→ TASK INSTRUCTIONS
- 1) From the benchmarking post, return the part that opens with the words containing "Thanks for the" and closes with "last column improved.", copied without any change.
- 2) Answer these questions from the benchmarking post:
(a) Which setting was changed as suggested?
(b) What combination was used for the benchmark?
(c) To what value was the handler count increased?

Thanks for the clarification. I changed the ROW_LENGTH as you suggested and 
used SequenceWrite + randomRead combination to benchmark. Initial result was 
impressive, eventhough I would like to have the last column improved.

randomRead
=========
                -nclients(--rows)               5 (10000)           50(10000)   
             100(10000)                 1000 (10000)
totalrows                       
800k                                             0.4ms                 3.5ms    
                     6.5ms                            55ms
2.3m                                             0.45ms               3.5ms     
                    6.6ms                            56ms

 Only change in the config was that the handler count increased to 1000. I 
think there will be some parameters which can be tweaked to improve this 
further?

→ DATA SECTION
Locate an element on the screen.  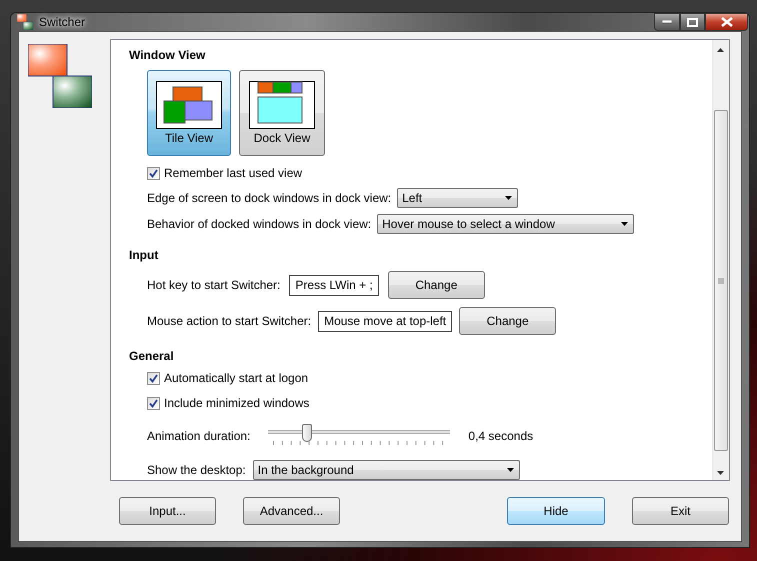
field-label: Edge of screen to dock windows in dock view: is located at coordinates (270, 198).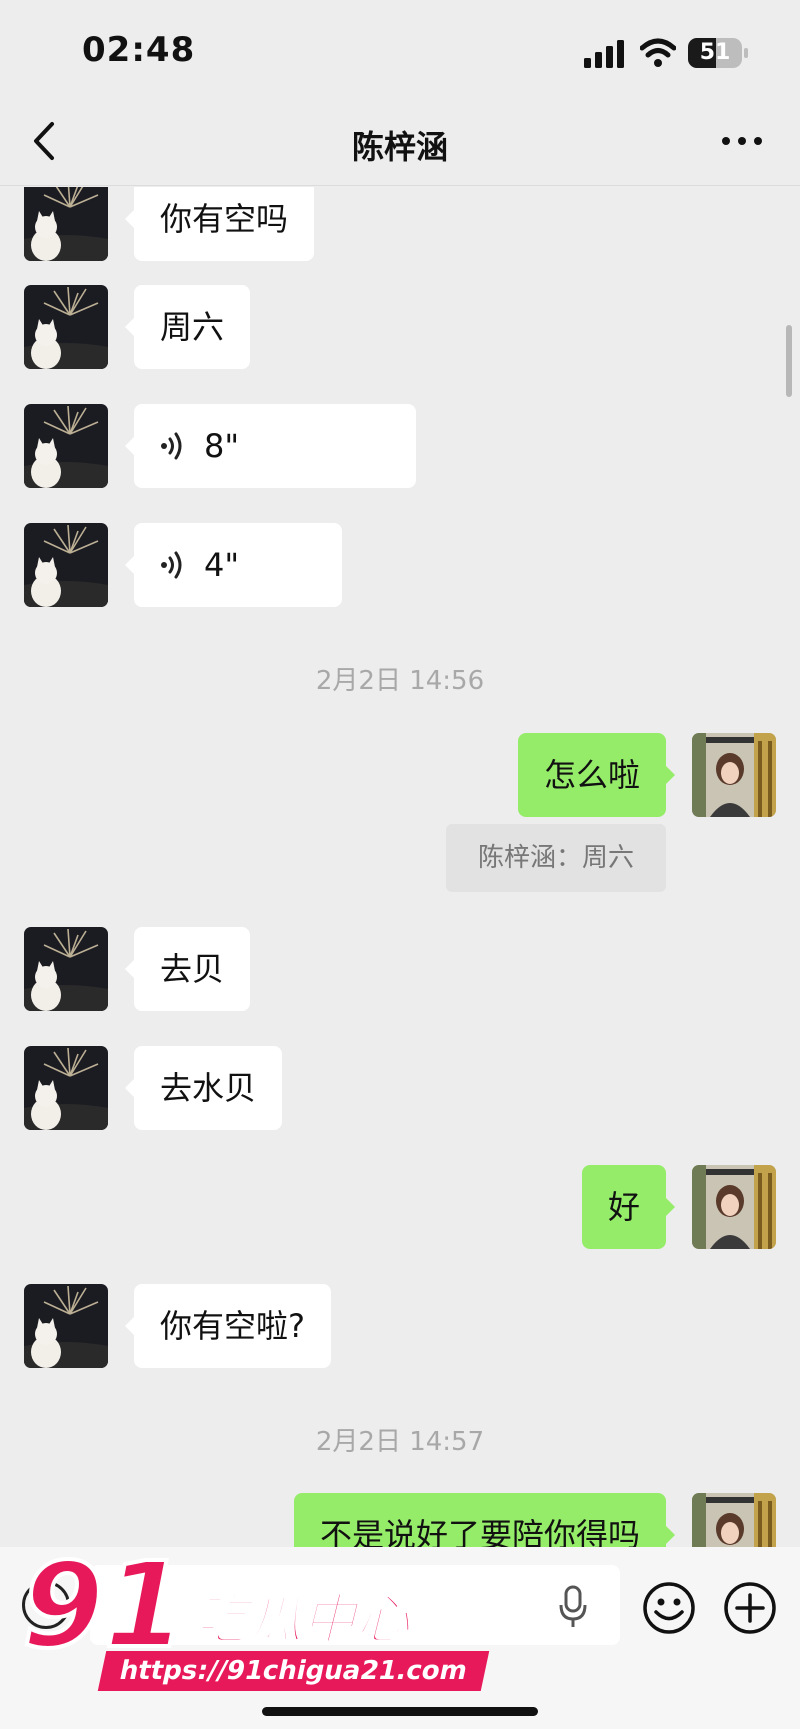 This screenshot has height=1729, width=800. Describe the element at coordinates (604, 54) in the screenshot. I see `cellular-signal-icon` at that location.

→ ANSWERS
- 1)
Thanks for the clarification. I changed the ROW_LENGTH as you suggested and 
used SequenceWrite + randomRead combination to benchmark. Initial result was 
impressive, eventhough I would like to have the last column improved.

- 2)
(a) ROW_LENGTH
(b) SequenceWrite + randomRead
(c) 1000